Comment by deepdarkforest
1 day ago
I'm working on Flavia, an ultra-low latency voice AI data analyst that can join your meetings. You can throw in data(csv's, postgres db's, bigquery, posthog analytics for now) and you just talk and ask questions. Using cerebras(2000 tokens per second) and very low latency sandboxes on the fly, you can get back charts/tables/analysis in under 1 second. (excluding time of the actual SQL query if you are doing bigquery).
She can also join your google meet or teams meetings, share her screen and then everyone in the meeting can ask questions and see live results. Currently being used by product managers and executives for mainly analytics and data science use cases.
We plan to open-source it soon if there is demand.
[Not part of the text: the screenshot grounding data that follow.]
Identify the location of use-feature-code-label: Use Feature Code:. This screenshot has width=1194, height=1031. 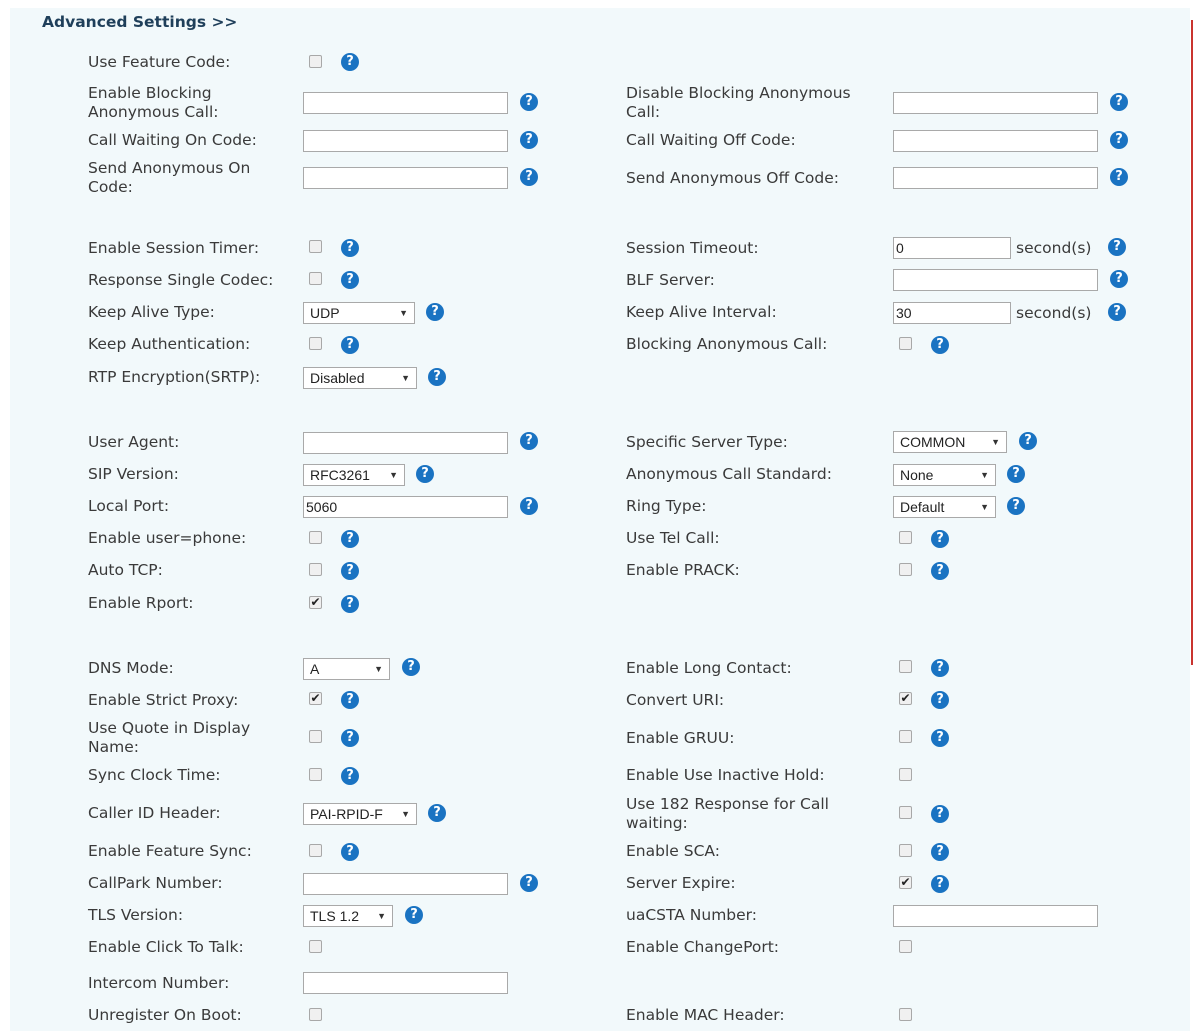
(160, 62).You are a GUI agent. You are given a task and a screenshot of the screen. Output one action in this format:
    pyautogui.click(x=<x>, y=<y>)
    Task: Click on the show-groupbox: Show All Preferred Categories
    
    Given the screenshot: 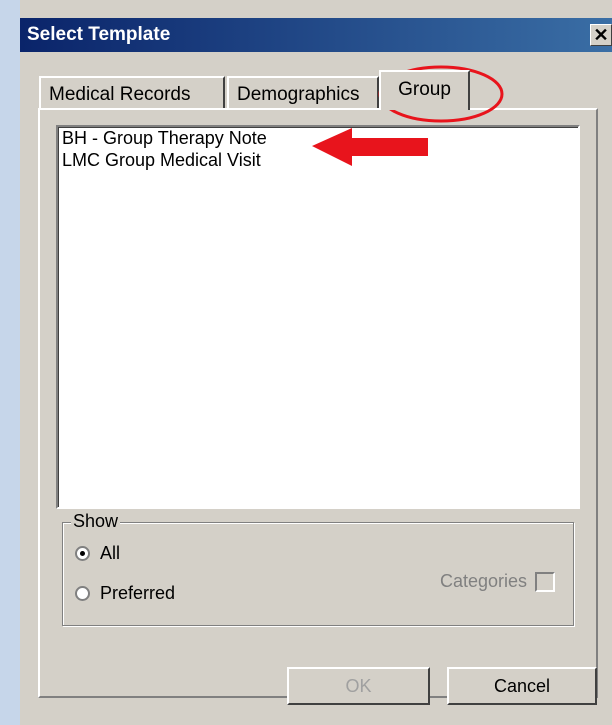 What is the action you would take?
    pyautogui.click(x=318, y=568)
     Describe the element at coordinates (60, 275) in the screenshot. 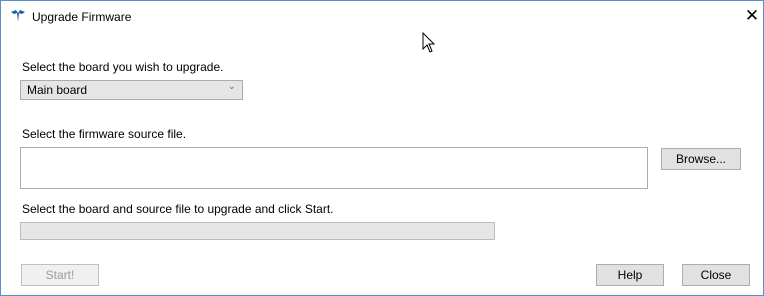

I see `start-button: Start!` at that location.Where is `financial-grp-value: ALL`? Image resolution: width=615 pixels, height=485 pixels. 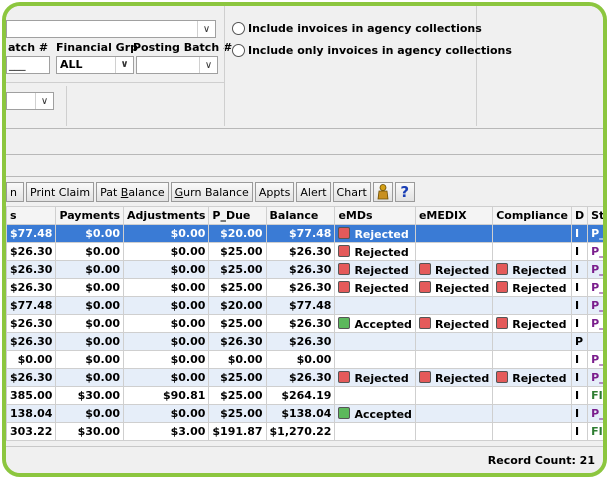
financial-grp-value: ALL is located at coordinates (72, 64).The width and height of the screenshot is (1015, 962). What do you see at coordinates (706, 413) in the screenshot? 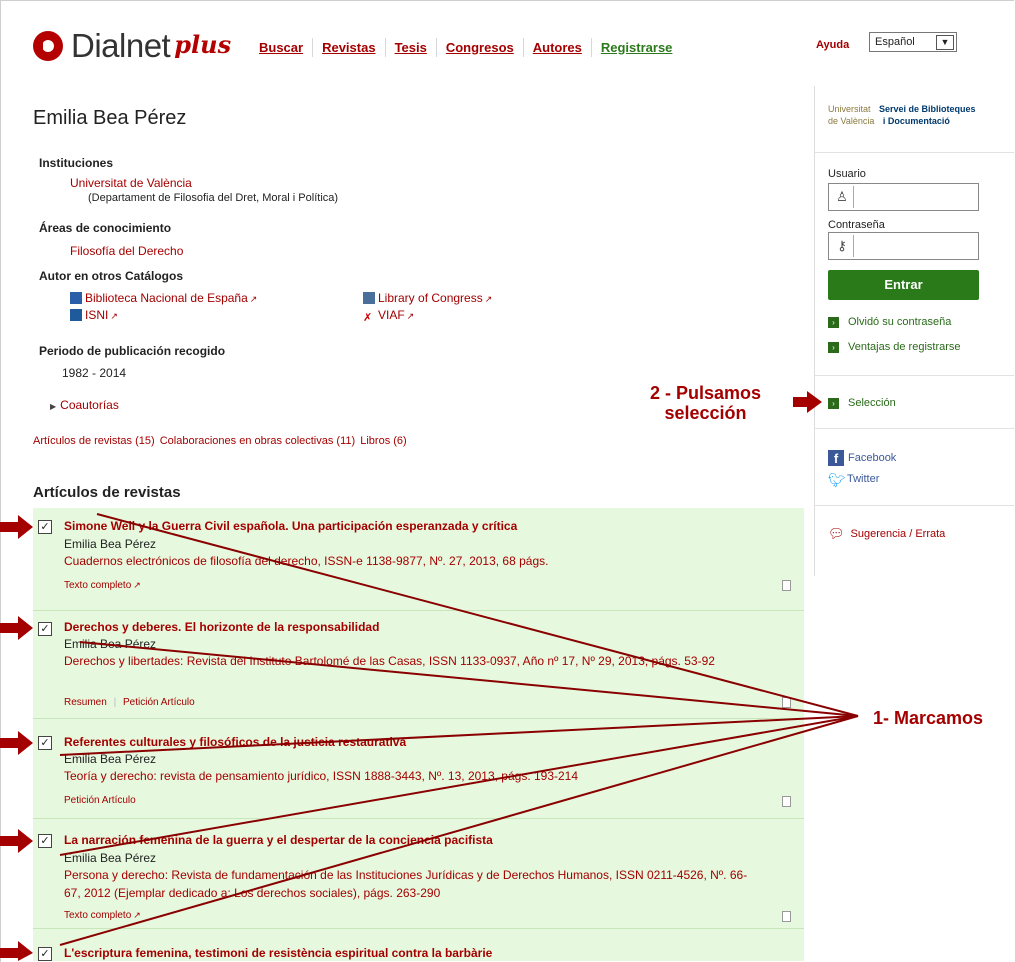
I see `annotation-step2-line2: selección` at bounding box center [706, 413].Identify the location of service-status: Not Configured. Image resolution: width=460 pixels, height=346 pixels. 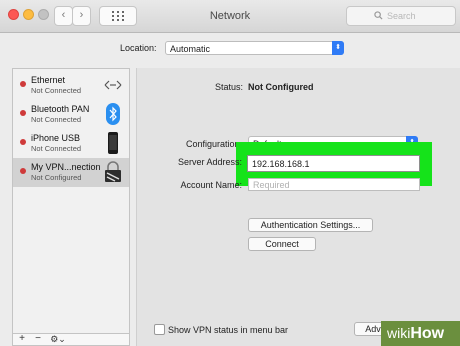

Very fast voice+actions is the future imo
This sounds amazing. A demo video would help me finish sign up - I can’t try it without hooking it up to real data, and I don’t want to for a test.
Great feedback thanks! We have added a synthetic e-commerce dataset as an example when you sign up so you can test it without your data first. Will also add a demo video ASAP.
What kind of plan do you have with Cerebras? It seems like something like that would need one of the $1500/month plans at least if there were more than a handful of customers.
They introduced pay as you go recently. The limits on that is similar to the plans, 1 million tokens per minute, so if you stack a few keys and do a simple load balancing with redis, can cover a decent amount of traffic with no upfront cost. Eventually we would have to go enterprise though yes!
ok.. when I tried to use pay-as-you-go it was unusable for me because there were a ton of 429s and 503s. one test it was just constant for a few seconds when I tried it, 429 or 503.
I am using it for a voice application though so retrying causes a delay for the user that they don't expect. especially if it stays unavailable for a few seconds.